──────── Extracted data ────────

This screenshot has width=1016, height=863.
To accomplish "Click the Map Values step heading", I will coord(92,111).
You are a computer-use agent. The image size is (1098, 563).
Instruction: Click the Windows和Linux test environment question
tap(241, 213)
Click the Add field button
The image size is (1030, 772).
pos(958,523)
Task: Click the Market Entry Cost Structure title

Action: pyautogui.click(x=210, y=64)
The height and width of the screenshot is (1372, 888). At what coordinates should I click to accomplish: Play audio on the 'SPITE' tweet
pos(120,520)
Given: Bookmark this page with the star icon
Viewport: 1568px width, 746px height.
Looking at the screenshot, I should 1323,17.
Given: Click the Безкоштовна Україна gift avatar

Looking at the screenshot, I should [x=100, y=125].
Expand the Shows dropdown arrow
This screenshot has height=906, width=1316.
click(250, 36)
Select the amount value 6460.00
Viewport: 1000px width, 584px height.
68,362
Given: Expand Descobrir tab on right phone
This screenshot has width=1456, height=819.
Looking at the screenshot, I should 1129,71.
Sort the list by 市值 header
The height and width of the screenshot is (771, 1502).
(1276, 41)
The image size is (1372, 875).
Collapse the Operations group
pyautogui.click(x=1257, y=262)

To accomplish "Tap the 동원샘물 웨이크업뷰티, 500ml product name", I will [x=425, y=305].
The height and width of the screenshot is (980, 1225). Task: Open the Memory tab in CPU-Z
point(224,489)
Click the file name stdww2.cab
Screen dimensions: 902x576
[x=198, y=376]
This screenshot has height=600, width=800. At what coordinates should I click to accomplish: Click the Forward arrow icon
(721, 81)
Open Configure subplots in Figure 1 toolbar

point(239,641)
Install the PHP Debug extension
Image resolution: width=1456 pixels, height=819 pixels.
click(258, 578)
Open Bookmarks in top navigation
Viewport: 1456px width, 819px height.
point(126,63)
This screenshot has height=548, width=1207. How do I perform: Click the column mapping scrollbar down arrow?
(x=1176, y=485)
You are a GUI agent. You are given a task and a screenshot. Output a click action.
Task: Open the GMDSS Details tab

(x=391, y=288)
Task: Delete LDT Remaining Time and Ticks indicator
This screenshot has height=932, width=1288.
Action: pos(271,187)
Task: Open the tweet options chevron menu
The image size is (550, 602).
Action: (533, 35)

────────

- _To do_:
Copy the rows above word for word, from the first row through the line that contains "Action: pos(271,187)".

- _Answer in full_:
This screenshot has width=1016, height=863.
To accomplish "Click the Map Values step heading", I will coord(92,111).
You are a computer-use agent. The image size is (1098, 563).
Instruction: Click the Windows和Linux test environment question
tap(241, 213)
Click the Add field button
The image size is (1030, 772).
pos(958,523)
Task: Click the Market Entry Cost Structure title

Action: pyautogui.click(x=210, y=64)
The height and width of the screenshot is (1372, 888). At what coordinates should I click to accomplish: Play audio on the 'SPITE' tweet
pos(120,520)
Given: Bookmark this page with the star icon
Viewport: 1568px width, 746px height.
Looking at the screenshot, I should 1323,17.
Given: Click the Безкоштовна Україна gift avatar

Looking at the screenshot, I should [x=100, y=125].
Expand the Shows dropdown arrow
This screenshot has height=906, width=1316.
click(250, 36)
Select the amount value 6460.00
Viewport: 1000px width, 584px height.
68,362
Given: Expand Descobrir tab on right phone
This screenshot has width=1456, height=819.
Looking at the screenshot, I should 1129,71.
Sort the list by 市值 header
The height and width of the screenshot is (771, 1502).
(1276, 41)
The image size is (1372, 875).
Collapse the Operations group
pyautogui.click(x=1257, y=262)

To accomplish "Tap the 동원샘물 웨이크업뷰티, 500ml product name", I will [x=425, y=305].
The height and width of the screenshot is (980, 1225). Task: Open the Memory tab in CPU-Z
point(224,489)
Click the file name stdww2.cab
Screen dimensions: 902x576
[x=198, y=376]
This screenshot has height=600, width=800. At what coordinates should I click to accomplish: Click the Forward arrow icon
(721, 81)
Open Configure subplots in Figure 1 toolbar

point(239,641)
Install the PHP Debug extension
Image resolution: width=1456 pixels, height=819 pixels.
click(258, 578)
Open Bookmarks in top navigation
Viewport: 1456px width, 819px height.
point(126,63)
This screenshot has height=548, width=1207. How do I perform: Click the column mapping scrollbar down arrow?
(x=1176, y=485)
You are a GUI agent. You are given a task and a screenshot. Output a click action.
Task: Open the GMDSS Details tab

(x=391, y=288)
Task: Delete LDT Remaining Time and Ticks indicator
This screenshot has height=932, width=1288.
Action: pos(271,187)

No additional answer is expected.